A wide range of skill levels can adapt and improve their game with the Textreme Warrior. Also, it’s a more reasonable price than the Babolat choices above, especially for non-competitive players.
Its string bed of 100 sq. inches makes it an ideal racquet for low-level intermediates trying to improve their spin and control. The advanced technology Prince has put into this racquet, along with the frame design, allows you to get extra power on groundstrokes and serve. The 16×18 string pattern will help you hit better topspin and slice or kick serves.
The racquet is also only 10.3 ounces, making it the lightest-weight racquet on our list. This is great for juniors or adults who aren’t as physically strong. It also allows for more mobility in doubles.
- Price | $
- USTA Rating | 2.5 to 4.0
- Good control & spin for groundstrokes & serve
- Great feel & easy to swing
- Very lightweight with great maneuverability
- Good for beginner to intermediate skill levels
- Not great for high level intermediate to advanced players
#7 – Babolat Pure Aero
The Babolat Pure Areo, used by Rafael Nadal, is the top-rated racquet for spin on the market. If you have a fast, big swing and like to hit a lot of topspin from the baseline, this racquet is for you.
The frame is 100 square inches for a bigger hitting area and is also built with aerodynamic technology to cut through the air. This will help you generate more racquet head speed, and therefore spin on the ball. The recommended string tension is in the low 50’s so you can create tons of power on your serve too.

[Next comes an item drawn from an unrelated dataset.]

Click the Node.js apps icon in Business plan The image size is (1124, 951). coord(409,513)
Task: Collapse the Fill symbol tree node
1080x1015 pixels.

For intermediate players, this is a great option if you’re playing singles and want to develop your ability to control your shots and the point with topspin. This racquet isn’t ideal for fast-paced doubles or a player seeking more control. Check out the Pure Aero Lite if you want a racquet that is even easier to swing.
Read our full Babolat Pure Aero Review.
- Price | $$$
- USTA Rating | Any skill level
- Best racquet for power & spin
- Heavy groundstrokes & powerful serve
- Large sweet spot gives it good feel
- Good for all skill levels
- Not great for control
- Not ideal for doubles players
Conclusion: Our Pick for Best Intermediate Level Racquet
Intermediate tennis players have literally hundreds of racquets to choose from. Depending on your playing style and goals, you will need a specific racquet.
However, our choice for the best tennis racquet for intermediate players on the market is the Wilson Clash 100.
The Clash 100 works great for beginners, intermediate, and advanced players, so you won’t have to switch racquets as you improve your game. Wilson has made the perfect “players racquet” with the best control, comfort, and feel. This racquet provides mobility for doubles, and a combination of feel and spin for groundstrokes in singles.